Stored items:
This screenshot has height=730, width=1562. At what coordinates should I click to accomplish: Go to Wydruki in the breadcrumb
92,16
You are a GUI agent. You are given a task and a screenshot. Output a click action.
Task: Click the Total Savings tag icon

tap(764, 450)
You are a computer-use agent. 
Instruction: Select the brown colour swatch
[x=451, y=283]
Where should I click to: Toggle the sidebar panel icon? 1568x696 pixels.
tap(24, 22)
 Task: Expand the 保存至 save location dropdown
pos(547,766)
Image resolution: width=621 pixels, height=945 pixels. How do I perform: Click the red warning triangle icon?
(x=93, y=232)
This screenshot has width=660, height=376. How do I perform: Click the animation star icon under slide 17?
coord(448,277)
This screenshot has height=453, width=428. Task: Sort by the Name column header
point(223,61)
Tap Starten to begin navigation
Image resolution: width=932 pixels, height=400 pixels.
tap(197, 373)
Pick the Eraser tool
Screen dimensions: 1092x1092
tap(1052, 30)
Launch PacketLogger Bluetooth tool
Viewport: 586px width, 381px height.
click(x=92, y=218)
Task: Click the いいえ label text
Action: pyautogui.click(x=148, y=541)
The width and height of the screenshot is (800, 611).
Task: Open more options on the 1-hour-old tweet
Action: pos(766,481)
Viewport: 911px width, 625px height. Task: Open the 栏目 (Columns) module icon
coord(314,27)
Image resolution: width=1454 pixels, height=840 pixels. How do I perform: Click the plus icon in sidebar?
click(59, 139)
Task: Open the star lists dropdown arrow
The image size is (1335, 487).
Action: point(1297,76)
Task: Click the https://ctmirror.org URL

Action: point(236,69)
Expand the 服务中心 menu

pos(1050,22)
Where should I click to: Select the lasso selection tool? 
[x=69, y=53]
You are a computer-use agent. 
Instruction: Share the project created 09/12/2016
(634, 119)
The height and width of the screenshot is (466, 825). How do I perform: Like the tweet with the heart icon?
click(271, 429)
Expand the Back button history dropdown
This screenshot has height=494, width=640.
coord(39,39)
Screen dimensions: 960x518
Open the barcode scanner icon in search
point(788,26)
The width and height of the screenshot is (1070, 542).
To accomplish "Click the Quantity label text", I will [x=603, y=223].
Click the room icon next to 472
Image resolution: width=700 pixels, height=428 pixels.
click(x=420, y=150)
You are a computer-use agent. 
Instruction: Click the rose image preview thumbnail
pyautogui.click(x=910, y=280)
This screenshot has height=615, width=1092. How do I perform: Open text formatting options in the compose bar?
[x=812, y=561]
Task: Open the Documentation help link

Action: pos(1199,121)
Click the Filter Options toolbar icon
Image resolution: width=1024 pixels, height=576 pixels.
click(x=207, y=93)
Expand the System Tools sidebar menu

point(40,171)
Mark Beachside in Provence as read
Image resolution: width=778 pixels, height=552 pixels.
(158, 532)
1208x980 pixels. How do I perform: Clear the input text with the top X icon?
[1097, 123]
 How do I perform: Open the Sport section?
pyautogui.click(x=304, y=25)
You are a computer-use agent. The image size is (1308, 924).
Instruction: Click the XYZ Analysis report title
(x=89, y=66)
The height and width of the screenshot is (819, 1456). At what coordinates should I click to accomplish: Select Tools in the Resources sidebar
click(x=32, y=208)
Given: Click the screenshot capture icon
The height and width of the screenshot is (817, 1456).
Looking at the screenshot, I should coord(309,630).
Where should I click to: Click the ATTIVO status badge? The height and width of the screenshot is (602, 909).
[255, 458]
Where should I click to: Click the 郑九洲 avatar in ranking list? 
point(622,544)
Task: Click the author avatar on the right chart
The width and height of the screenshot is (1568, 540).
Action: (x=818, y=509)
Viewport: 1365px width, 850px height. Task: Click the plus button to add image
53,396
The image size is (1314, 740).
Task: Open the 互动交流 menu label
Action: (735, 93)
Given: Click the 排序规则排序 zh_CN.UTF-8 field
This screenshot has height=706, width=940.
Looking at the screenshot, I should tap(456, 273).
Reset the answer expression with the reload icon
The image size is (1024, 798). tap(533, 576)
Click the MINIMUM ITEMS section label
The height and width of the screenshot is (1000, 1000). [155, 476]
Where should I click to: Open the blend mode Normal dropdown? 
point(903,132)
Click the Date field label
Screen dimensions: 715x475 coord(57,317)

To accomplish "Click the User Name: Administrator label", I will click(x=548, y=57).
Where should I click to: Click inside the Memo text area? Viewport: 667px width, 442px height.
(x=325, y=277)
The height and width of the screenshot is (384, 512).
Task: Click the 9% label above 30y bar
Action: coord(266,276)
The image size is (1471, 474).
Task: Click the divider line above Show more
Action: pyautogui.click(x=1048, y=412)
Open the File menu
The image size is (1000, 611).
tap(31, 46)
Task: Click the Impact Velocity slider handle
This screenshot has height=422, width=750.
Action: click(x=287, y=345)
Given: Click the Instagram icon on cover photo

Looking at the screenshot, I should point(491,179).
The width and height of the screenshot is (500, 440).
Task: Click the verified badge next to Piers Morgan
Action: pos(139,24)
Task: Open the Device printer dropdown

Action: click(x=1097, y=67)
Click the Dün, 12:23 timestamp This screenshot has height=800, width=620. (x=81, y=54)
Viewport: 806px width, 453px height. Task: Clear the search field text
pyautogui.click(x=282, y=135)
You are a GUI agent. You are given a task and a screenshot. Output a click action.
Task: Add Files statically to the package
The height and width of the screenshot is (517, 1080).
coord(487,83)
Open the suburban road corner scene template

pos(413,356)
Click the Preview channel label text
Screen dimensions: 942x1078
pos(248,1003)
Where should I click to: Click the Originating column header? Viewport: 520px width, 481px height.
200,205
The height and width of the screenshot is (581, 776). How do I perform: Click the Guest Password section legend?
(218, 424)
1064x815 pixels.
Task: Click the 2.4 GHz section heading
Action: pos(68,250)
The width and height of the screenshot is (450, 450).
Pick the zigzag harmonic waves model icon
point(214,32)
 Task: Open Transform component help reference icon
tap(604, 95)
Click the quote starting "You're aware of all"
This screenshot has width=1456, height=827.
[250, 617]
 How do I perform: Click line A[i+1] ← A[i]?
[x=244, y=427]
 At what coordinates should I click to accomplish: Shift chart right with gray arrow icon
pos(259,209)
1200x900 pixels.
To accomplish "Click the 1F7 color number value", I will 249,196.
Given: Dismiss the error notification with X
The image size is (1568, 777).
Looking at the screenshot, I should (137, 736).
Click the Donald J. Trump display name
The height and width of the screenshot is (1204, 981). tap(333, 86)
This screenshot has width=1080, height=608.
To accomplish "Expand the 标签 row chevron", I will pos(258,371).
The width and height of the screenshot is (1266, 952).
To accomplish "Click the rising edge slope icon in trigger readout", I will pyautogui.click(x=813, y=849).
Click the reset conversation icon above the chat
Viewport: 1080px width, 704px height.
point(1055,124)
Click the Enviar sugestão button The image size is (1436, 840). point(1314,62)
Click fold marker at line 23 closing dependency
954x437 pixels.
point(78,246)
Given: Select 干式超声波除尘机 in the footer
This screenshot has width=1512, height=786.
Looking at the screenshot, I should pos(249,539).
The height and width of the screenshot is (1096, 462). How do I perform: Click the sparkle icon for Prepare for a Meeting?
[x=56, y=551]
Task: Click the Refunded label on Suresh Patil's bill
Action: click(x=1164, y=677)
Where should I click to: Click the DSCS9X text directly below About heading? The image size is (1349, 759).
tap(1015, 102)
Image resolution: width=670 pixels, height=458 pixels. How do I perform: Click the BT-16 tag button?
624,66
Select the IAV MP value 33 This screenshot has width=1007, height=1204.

Assignment: A verbatim transcription is needed of the lines above, starting at the line with "Instruction: Select the brown colour swatch" and ending at the line with "Click the room icon next to 472", both included, and of nothing else.

Finished task:
Instruction: Select the brown colour swatch
[x=451, y=283]
Where should I click to: Toggle the sidebar panel icon? 1568x696 pixels.
tap(24, 22)
 Task: Expand the 保存至 save location dropdown
pos(547,766)
Image resolution: width=621 pixels, height=945 pixels. How do I perform: Click the red warning triangle icon?
(x=93, y=232)
This screenshot has width=660, height=376. How do I perform: Click the animation star icon under slide 17?
coord(448,277)
This screenshot has height=453, width=428. Task: Sort by the Name column header
point(223,61)
Tap Starten to begin navigation
Image resolution: width=932 pixels, height=400 pixels.
tap(197, 373)
Pick the Eraser tool
Screen dimensions: 1092x1092
tap(1052, 30)
Launch PacketLogger Bluetooth tool
Viewport: 586px width, 381px height.
click(x=92, y=218)
Task: Click the いいえ label text
Action: pyautogui.click(x=148, y=541)
The width and height of the screenshot is (800, 611).
Task: Open more options on the 1-hour-old tweet
Action: pos(766,481)
Viewport: 911px width, 625px height. Task: Open the 栏目 (Columns) module icon
coord(314,27)
Image resolution: width=1454 pixels, height=840 pixels. How do I perform: Click the plus icon in sidebar?
click(59, 139)
Task: Open the star lists dropdown arrow
The image size is (1335, 487).
Action: point(1297,76)
Task: Click the https://ctmirror.org URL

Action: point(236,69)
Expand the 服务中心 menu

pos(1050,22)
Where should I click to: Select the lasso selection tool? 
[x=69, y=53]
You are a computer-use agent. 
Instruction: Share the project created 09/12/2016
(634, 119)
The height and width of the screenshot is (466, 825). How do I perform: Like the tweet with the heart icon?
click(271, 429)
Expand the Back button history dropdown
This screenshot has height=494, width=640.
coord(39,39)
Screen dimensions: 960x518
Open the barcode scanner icon in search
point(788,26)
The width and height of the screenshot is (1070, 542).
To accomplish "Click the Quantity label text", I will [x=603, y=223].
Click the room icon next to 472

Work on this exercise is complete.